Dark City - Cidade Misteriosa

Alex Proyas teve o seu baptismo de fogo americano com o muito incensado e muito desequilibrado "O Corvo", exercício de estilo com algum fôlego, embora muito devedor da estética do teledisco, para servir de veículo às piruetas acrobáticas de Brandon Lee.

"Dark City - Cidade Misteriosa" aposta num projecto ainda mais ambicioso com concepção de cenários de Patrick Tatopoulos, responsável entre outros por "O Dia da Independência" e por "Stargate". A história de um homem que acorda no meio de uma lavagem ao cérebro, pensada como troca de memórias, e se encontra acusado de assassínios em série, que não sabe se cometeu, releva de uma lógica kafkiana para o qual seriam necessários um rigor e uma tensão ausentes da gramática primária de Proyas: nem a personagem tem densidade que lhe permita afrontar o absurdo de um processo sem causa, nem o argumento de falsa ficção científica escapa aos lugares comuns acumulados nos produtos mais rasteiros do género.

Um elenco em que avultam o psiquiatra de Kiefer Sutherland e o estranho detective de William Hurt, herdado de um cruzamento estranho, mas curioso, entre o filme negro e a sua matriz germânica, evolui pelo meio de uma dispersiva e pouco complexa galeria de fantasmáticas figuras, a citar os monstros do expressionismo alemão, de "Caligari" a "Nosferatu", do "Golem" aos habitantes do perturbante "Gabinete das Figuras de Cera".

No entanto, e ao contrário de universos mais consistentes em que a revisita aos escaninhos representativo dos mestres expressionistas (pense-se, sobretudo, no magnífico "Batman Regresso" de Tim Burton) passava por uma reformulação inteligente dos terrores da mente, Proyas limita-se ao folclore do fantástico, sem nervo para agarrar situações, nem qualquer sentido da "mise-en-scène". Assim, os cenários "futuristas", pequena Metropolis dos pobrezinhos são totalmente desaproveitados: mesmo os efeitos especiais estão contidos na mais estrita ortodoxia decorativa.

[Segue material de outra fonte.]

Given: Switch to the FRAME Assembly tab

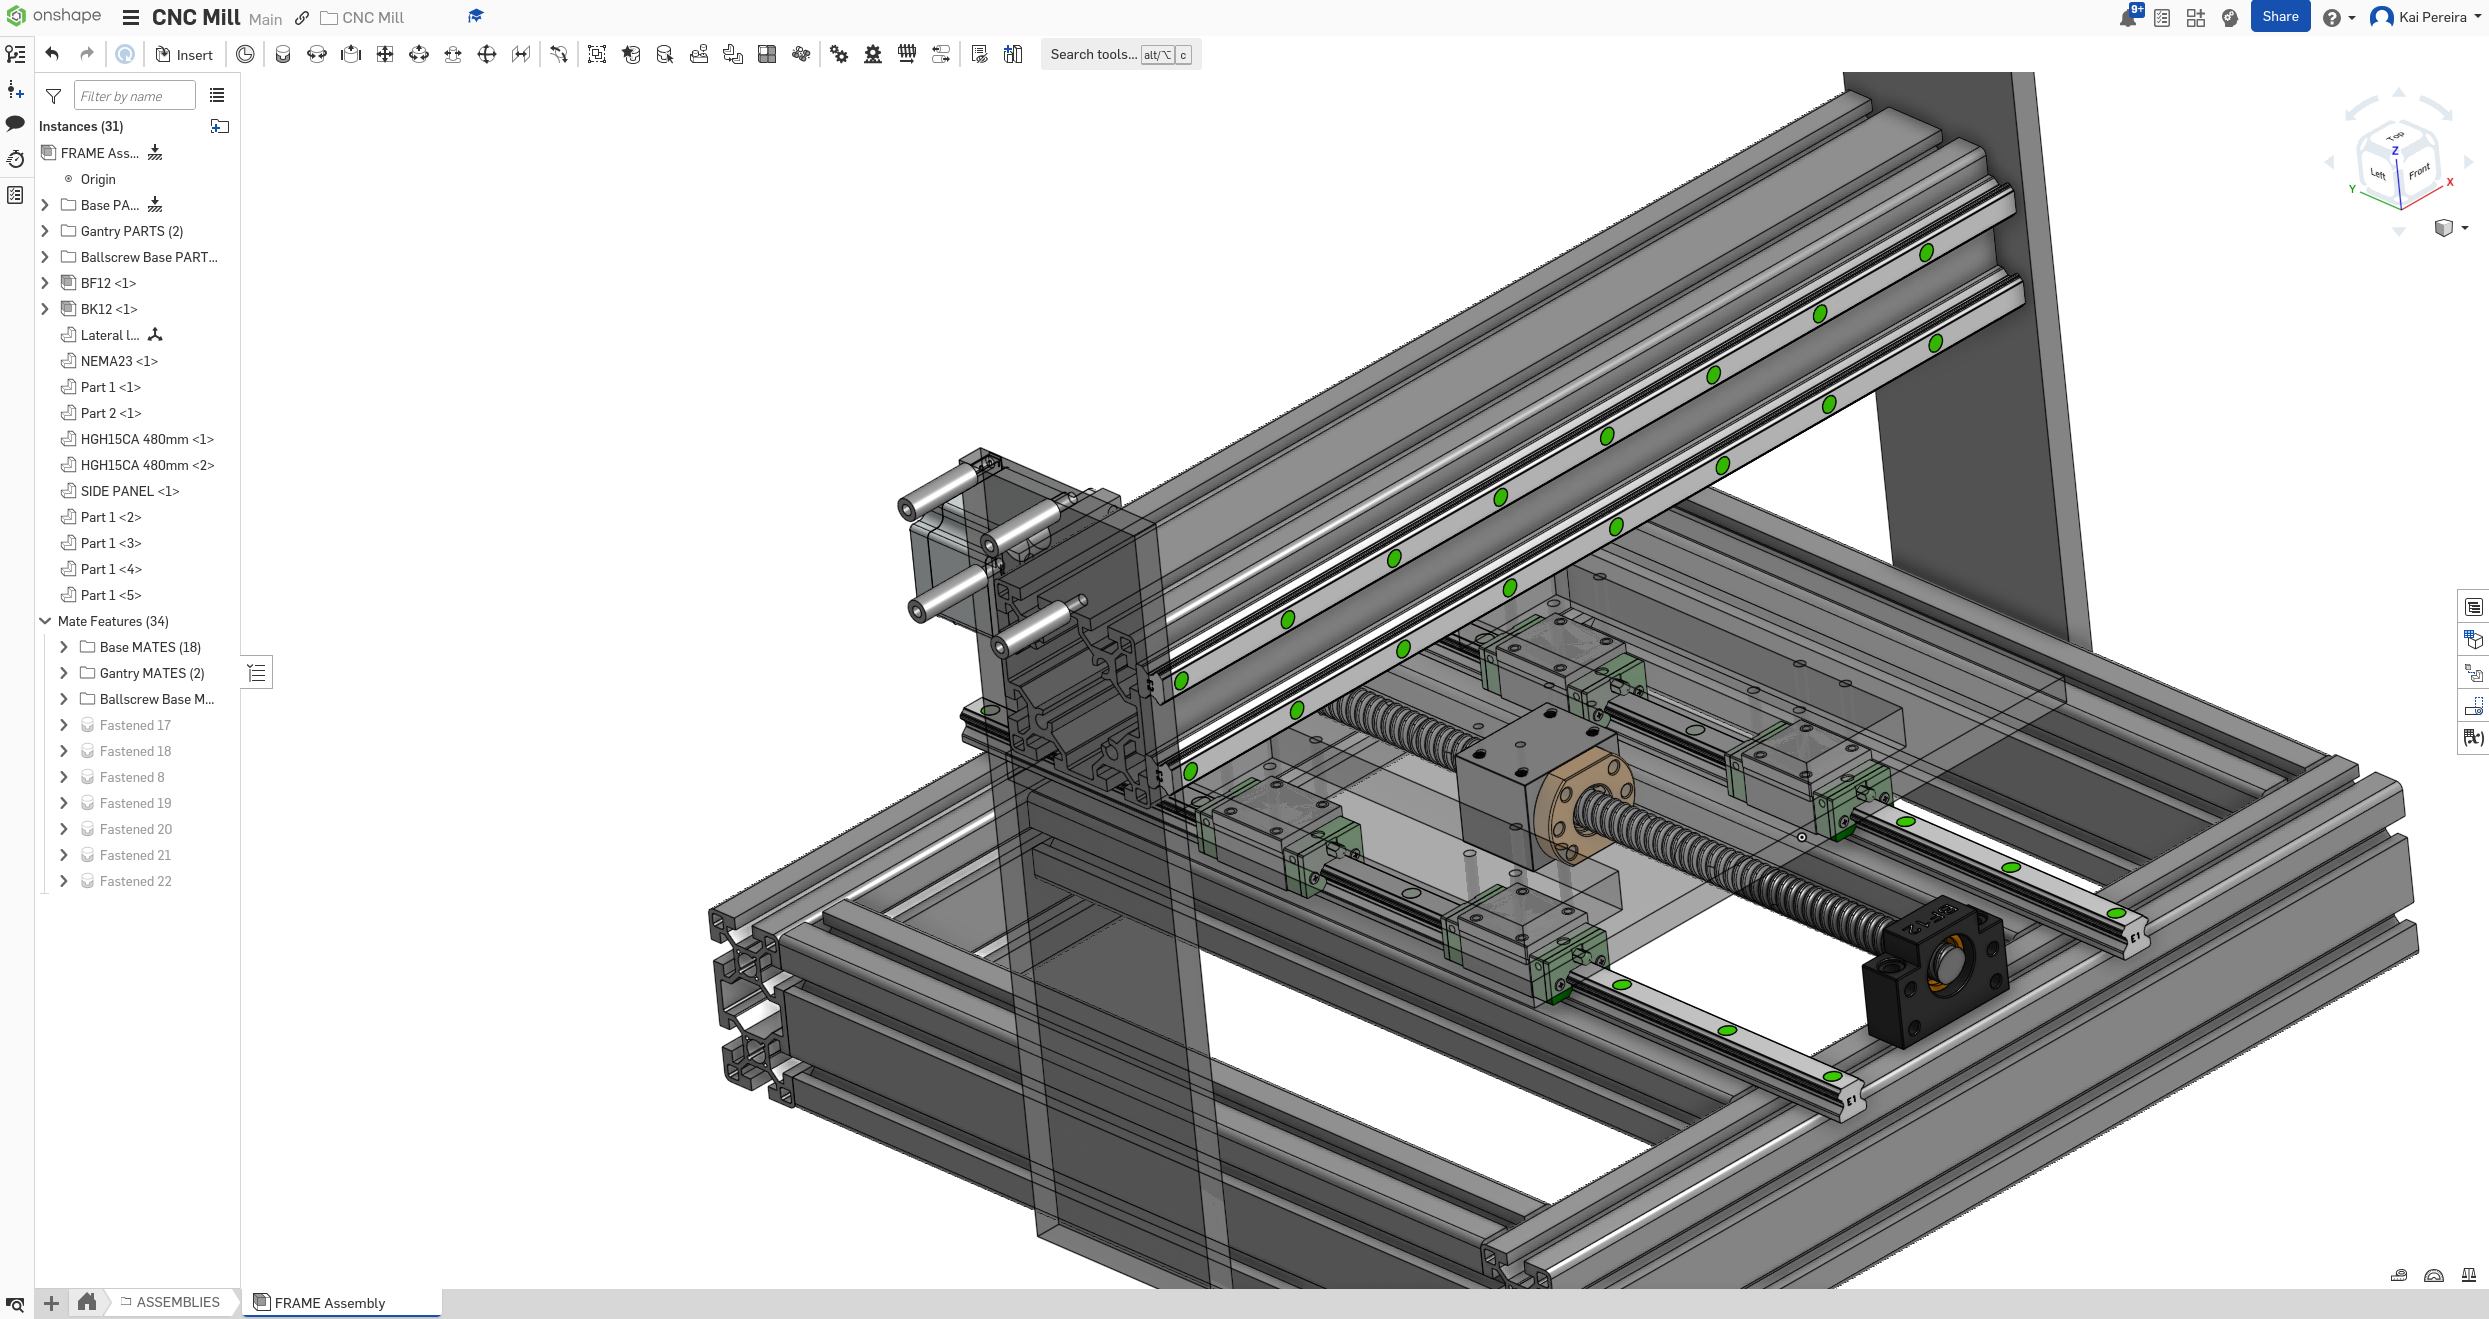Looking at the screenshot, I should click(x=329, y=1303).
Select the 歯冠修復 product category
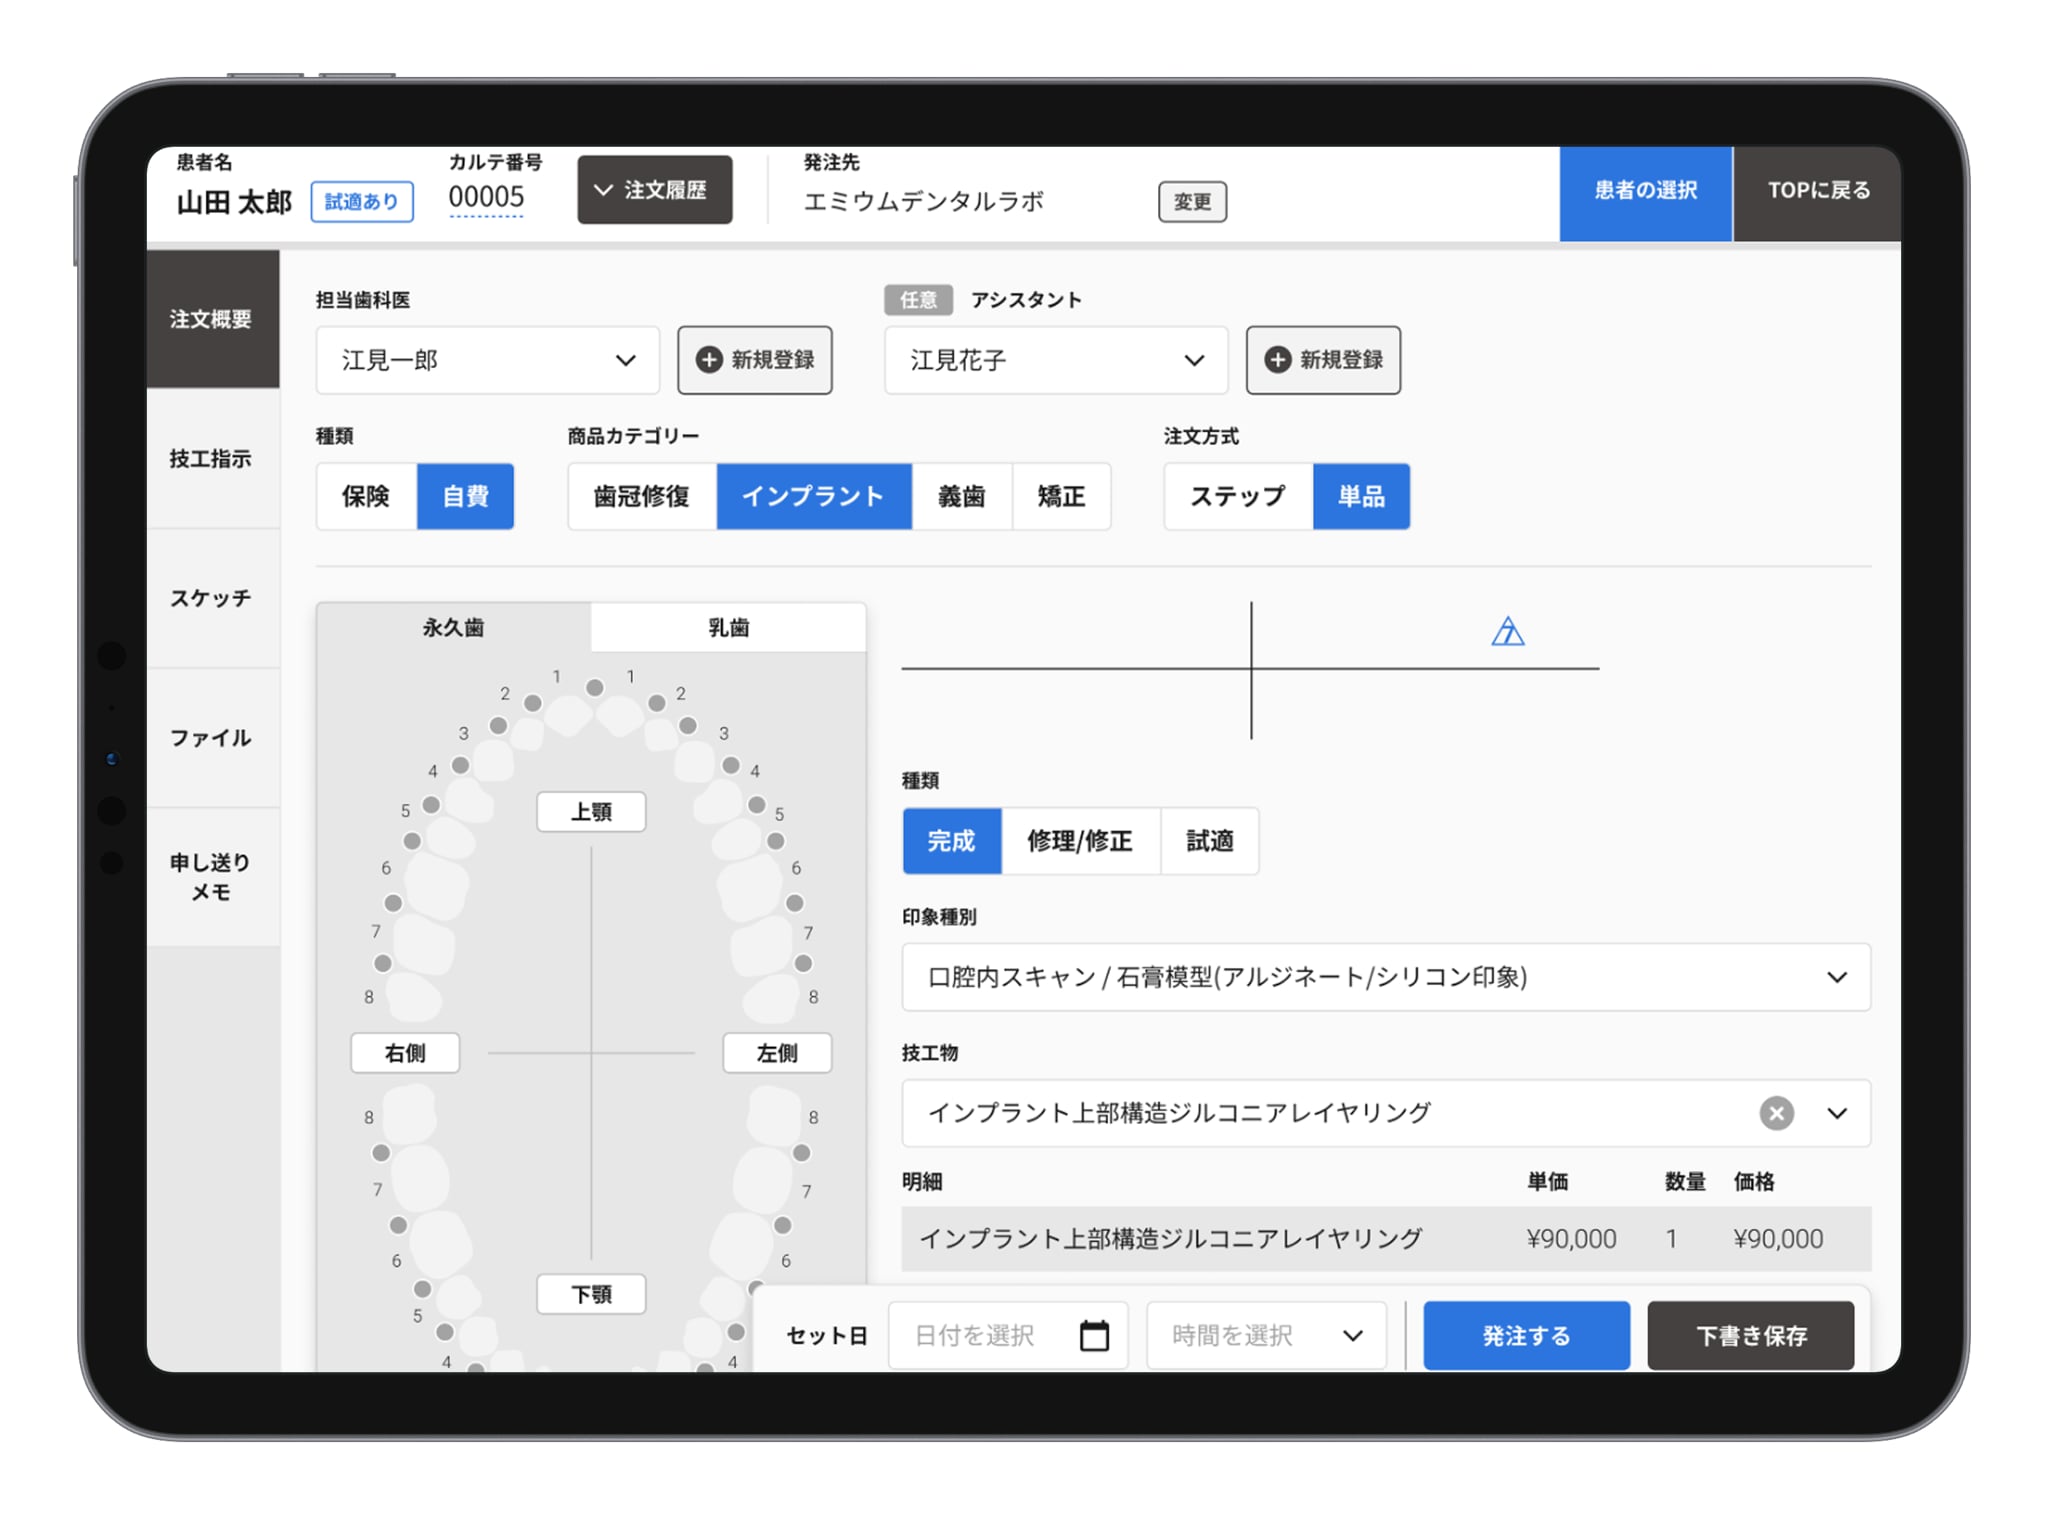 click(641, 496)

As reuniões dos "Strangers", casta invasora, por vezes usadas para reconhecíveis citações dos mestres alemães (o exemplo perfeito é o da condenação à morte, filmada como em "M", de Fritz Lang) raramente escapam ao ridículo, tornando o que poderia ser uma interessante revisão das origens do cinema fantástico num ensosso "pastiche" por vezes à beira da comédia involuntária.